It’s official – The group of doctors who belong to the American Medical Association has now decided to sign off on obesity as a disease, which means that…..well what does it mean exactly?
Definition of disease
If you turn to the Miriam-Webster online dictionary, you will find that a disease is: “a condition of the living animal or plant body or of one of its parts that impairs normal functioning and is typically manifested by distinguishing signs and symptoms : sickness, malady.” Not everyone agrees with that particular definition.
Does the A.M.A. position have any legal authority?
It does not, and frankly many health professionals still do not agree on what constitutes a disease. It’s also important to point out that only between 15% and 29% of doctors (sources offer different statistics) practicing in the U.S., belong to the A.M.A., due to disagreements with its position on Medicare, lack of progress on malpractice reform, position on the Affordable Care Act, and other key physician and healthcare issues. So to be clear, the A.M.A. perspective on obesity as a disease was by no means a position taken by most doctors in the U.S., though, if asked, they may agree that it is time to classify it as such.
What does this decision represent?
First of all, the A.M.A. overrode a recommendation by a committee. The Council on Science and Public Health, that had studied the issue for more than a year, and had decided not to support this new disease distinction. The new definition may help to improve insurance coverage for treatments that range from group exercise and personal training, to visits with dieticians and nutritionists or licensed health and lifestyle coaches. It may also provide the opportunity for more government funds to be spent on associated conditions like diabetes and heart disease. It could also help to provide more coverage for drugs, surgery and other supportive and preventive therapies Certainly doctors should now be compelled to proactively engage patients in conversation about weight, even if the patient appears reluctant. It should also be noted that back in 2008, The Obesity Society had officially recommended that obesity be classified as a disease. The IRS has, in recent years, allowed more obesity treatments to qualify for tax credits. this may push that trend even further.

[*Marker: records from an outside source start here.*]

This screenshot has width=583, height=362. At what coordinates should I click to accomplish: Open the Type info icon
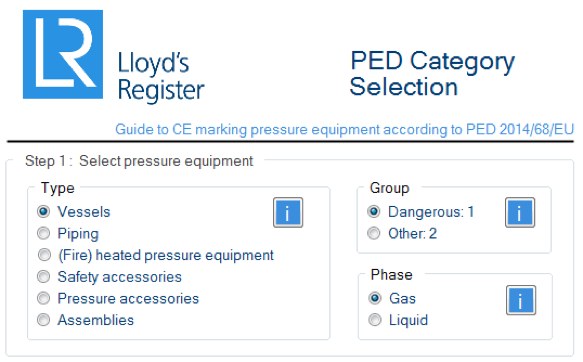[288, 212]
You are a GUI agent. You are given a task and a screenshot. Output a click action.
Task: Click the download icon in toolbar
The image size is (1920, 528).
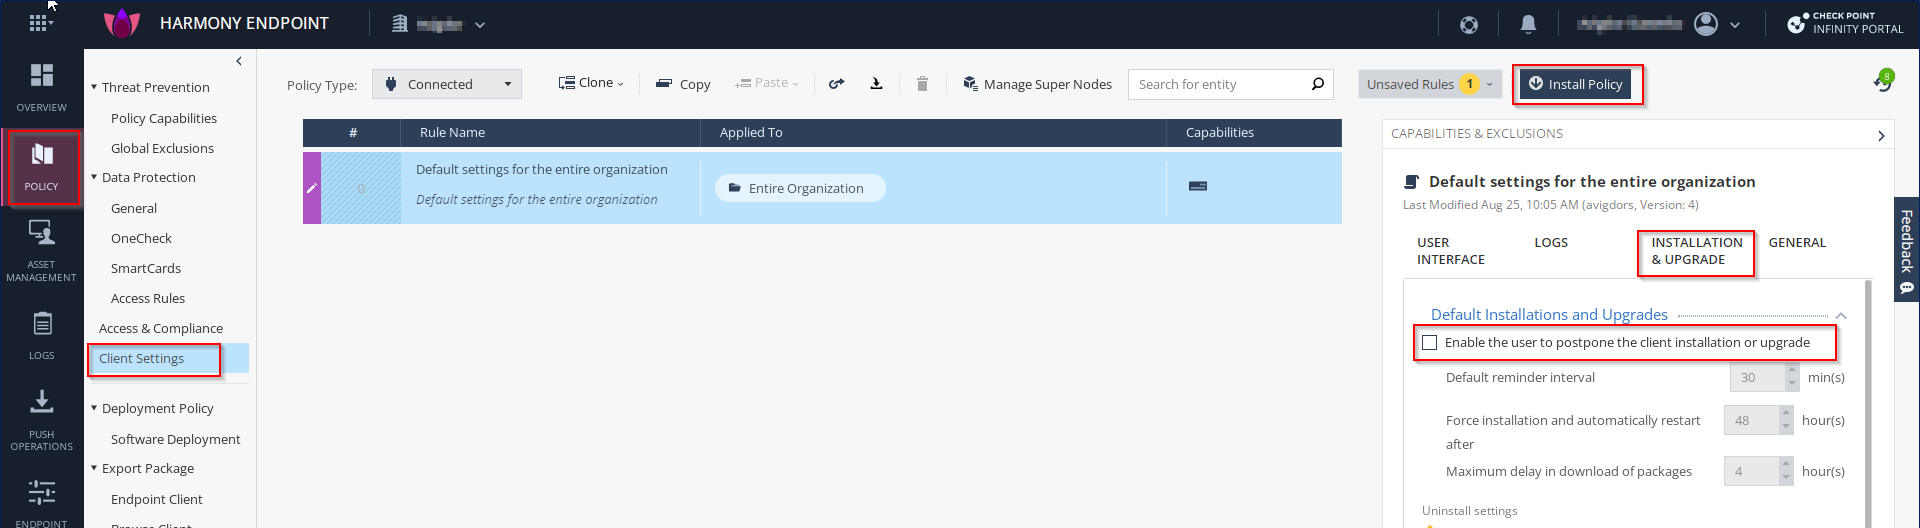pos(876,84)
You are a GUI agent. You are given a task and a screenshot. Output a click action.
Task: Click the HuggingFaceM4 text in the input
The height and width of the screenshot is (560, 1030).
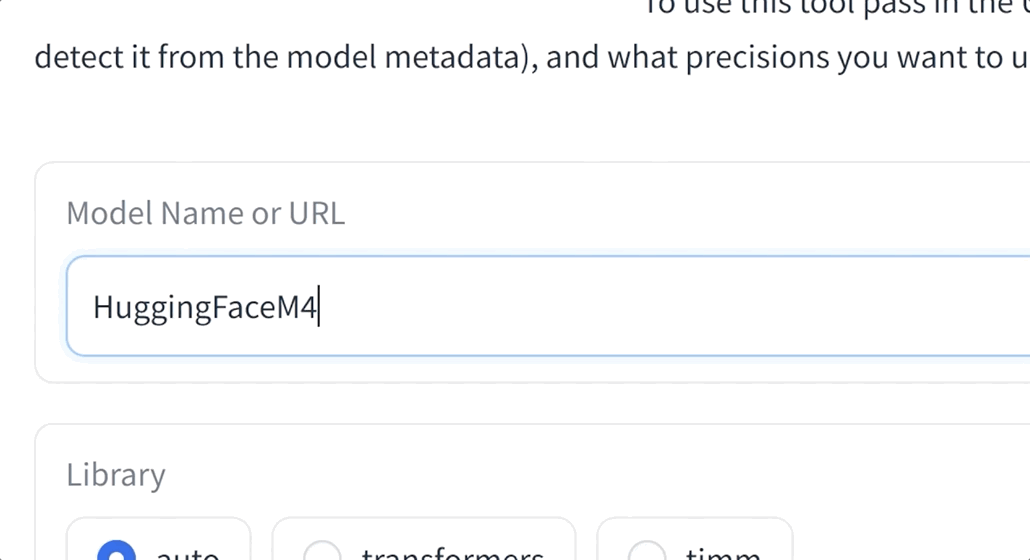(205, 307)
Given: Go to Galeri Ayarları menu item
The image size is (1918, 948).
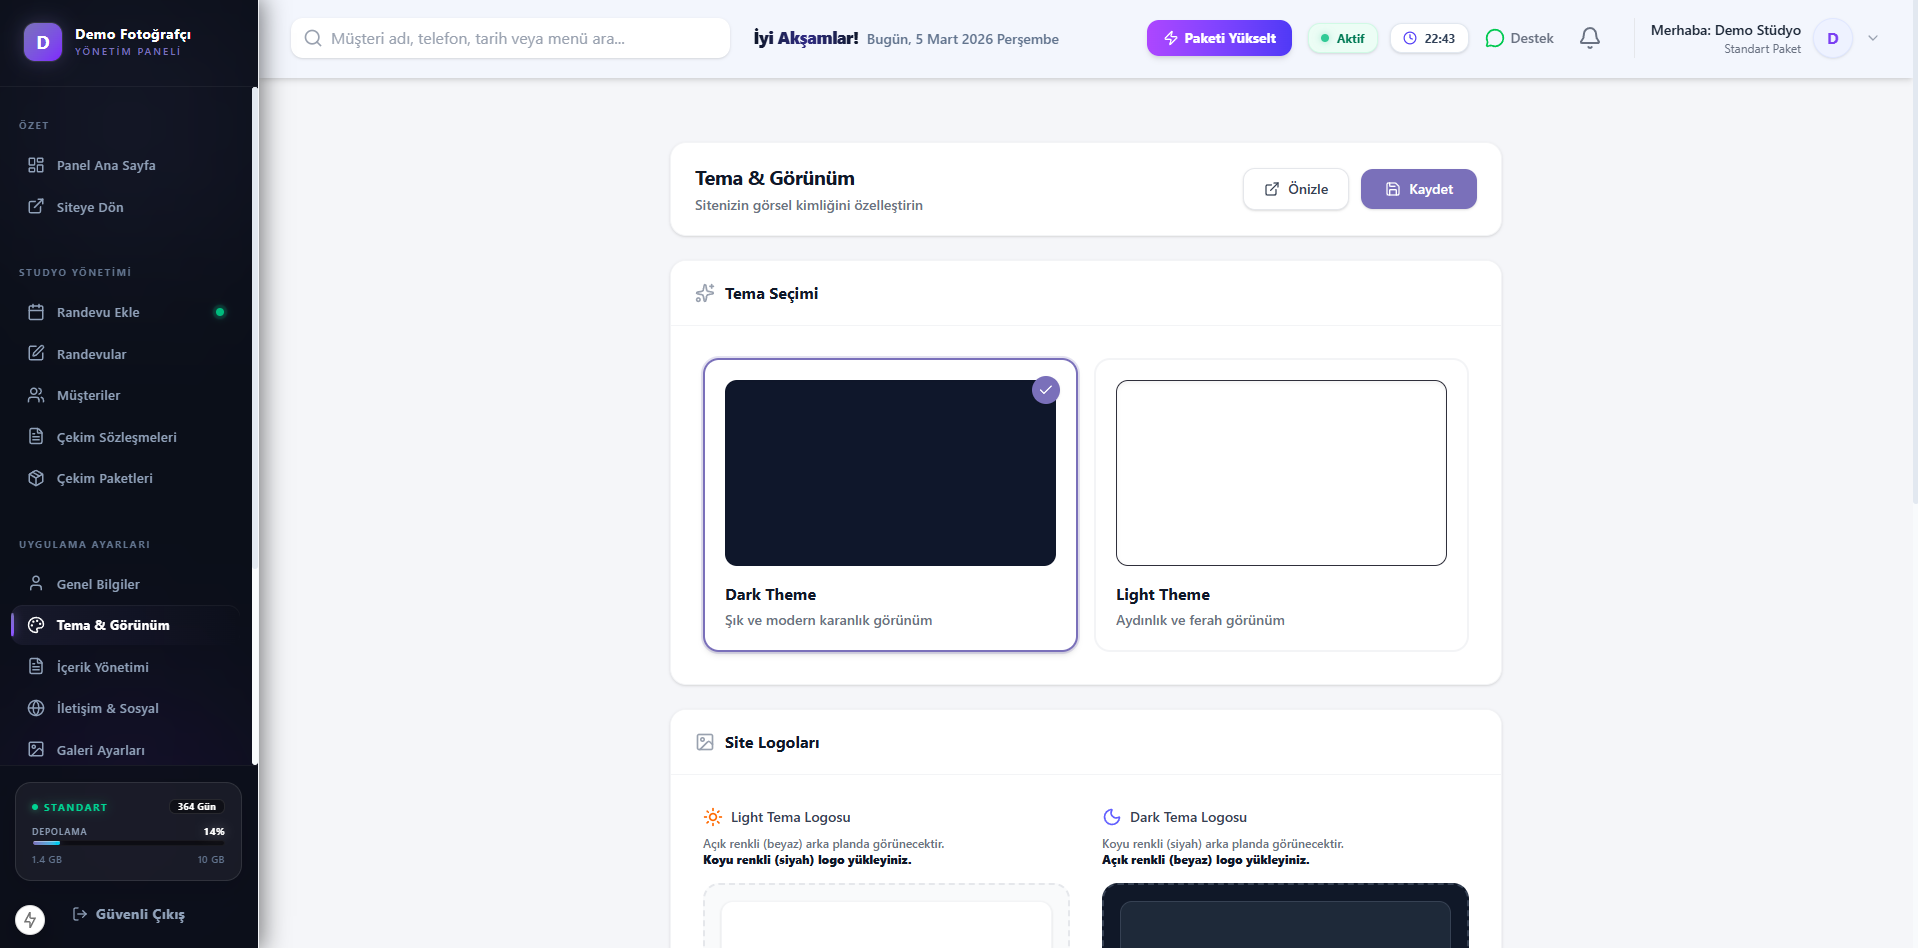Looking at the screenshot, I should [x=100, y=750].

Why did the Council on Science and Public Health vote against the new classification?
Members of the group objected to the current use of B.M.I. (body mass index) as an indicator of obesity, because many health experts have suggested that the B.M.I. is a flawed system for diagnosing obesity. The council felt that using the term disease would not result in improved health outcomes. Some members also felt that obesity is better classified as a risk factor, rather than a disease. On the other hand, some members did see the benefits of using a disease distinction. Perhaps it help would help to reduce the stigma associated with obesity, and the notion that weight is simply a matter of willpower. Another concern for the council was the possibility that with a disease classification, more patients would now be “clinically diagnosed,” and there would be a bigger reliance on drugs and surgery. This might reduce the effort to push patients to engage in the more challenging treatment called lifestyle change, that places a bigger burden on the patient’s willingness to commit to exercise, diet, and support therapies.